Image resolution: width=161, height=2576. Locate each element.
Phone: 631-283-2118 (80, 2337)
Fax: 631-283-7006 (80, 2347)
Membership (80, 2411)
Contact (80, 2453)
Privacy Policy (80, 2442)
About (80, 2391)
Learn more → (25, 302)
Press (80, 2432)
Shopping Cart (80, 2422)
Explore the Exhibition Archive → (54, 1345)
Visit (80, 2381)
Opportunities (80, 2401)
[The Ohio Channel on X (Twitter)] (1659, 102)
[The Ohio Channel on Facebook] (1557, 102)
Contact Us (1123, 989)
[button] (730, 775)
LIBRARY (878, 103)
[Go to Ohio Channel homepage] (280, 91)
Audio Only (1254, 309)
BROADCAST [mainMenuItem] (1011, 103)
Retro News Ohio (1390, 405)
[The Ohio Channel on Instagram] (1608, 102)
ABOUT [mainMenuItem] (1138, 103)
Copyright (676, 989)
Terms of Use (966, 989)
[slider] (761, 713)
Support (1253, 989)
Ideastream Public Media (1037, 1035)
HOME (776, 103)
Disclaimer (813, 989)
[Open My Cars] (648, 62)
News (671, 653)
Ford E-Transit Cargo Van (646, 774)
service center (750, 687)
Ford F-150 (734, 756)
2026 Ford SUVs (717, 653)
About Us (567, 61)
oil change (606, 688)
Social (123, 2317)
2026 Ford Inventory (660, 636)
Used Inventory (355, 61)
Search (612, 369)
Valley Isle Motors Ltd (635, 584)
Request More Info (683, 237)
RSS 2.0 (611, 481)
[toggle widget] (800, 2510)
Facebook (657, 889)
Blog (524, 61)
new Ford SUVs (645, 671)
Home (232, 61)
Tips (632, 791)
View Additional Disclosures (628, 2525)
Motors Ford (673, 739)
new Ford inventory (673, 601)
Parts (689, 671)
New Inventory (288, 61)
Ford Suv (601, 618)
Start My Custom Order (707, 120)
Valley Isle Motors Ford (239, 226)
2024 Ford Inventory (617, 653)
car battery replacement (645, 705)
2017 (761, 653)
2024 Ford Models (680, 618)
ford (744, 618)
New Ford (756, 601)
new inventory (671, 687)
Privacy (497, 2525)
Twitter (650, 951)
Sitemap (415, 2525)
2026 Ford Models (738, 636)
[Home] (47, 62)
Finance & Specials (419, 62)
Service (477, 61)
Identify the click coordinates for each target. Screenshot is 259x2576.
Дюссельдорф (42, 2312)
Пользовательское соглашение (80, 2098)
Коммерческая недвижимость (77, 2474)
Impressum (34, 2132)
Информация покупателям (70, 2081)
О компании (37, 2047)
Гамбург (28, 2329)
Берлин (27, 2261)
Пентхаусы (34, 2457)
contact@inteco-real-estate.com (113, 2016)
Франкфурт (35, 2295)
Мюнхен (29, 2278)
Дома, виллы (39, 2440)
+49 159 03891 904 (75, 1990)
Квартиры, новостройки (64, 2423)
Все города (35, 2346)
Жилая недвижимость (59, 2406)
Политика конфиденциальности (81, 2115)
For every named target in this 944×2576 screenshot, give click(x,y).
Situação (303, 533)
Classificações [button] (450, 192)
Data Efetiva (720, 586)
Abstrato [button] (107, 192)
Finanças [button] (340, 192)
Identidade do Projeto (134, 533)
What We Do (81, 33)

**Task goal:** Return each line of the material in which the string "Ohio" can be found.

**Completed task:**
[The Ohio Channel on X (Twitter)] (1659, 102)
[The Ohio Channel on Facebook] (1557, 102)
[Go to Ohio Channel homepage] (280, 91)
Retro News Ohio (1390, 405)
[The Ohio Channel on Instagram] (1608, 102)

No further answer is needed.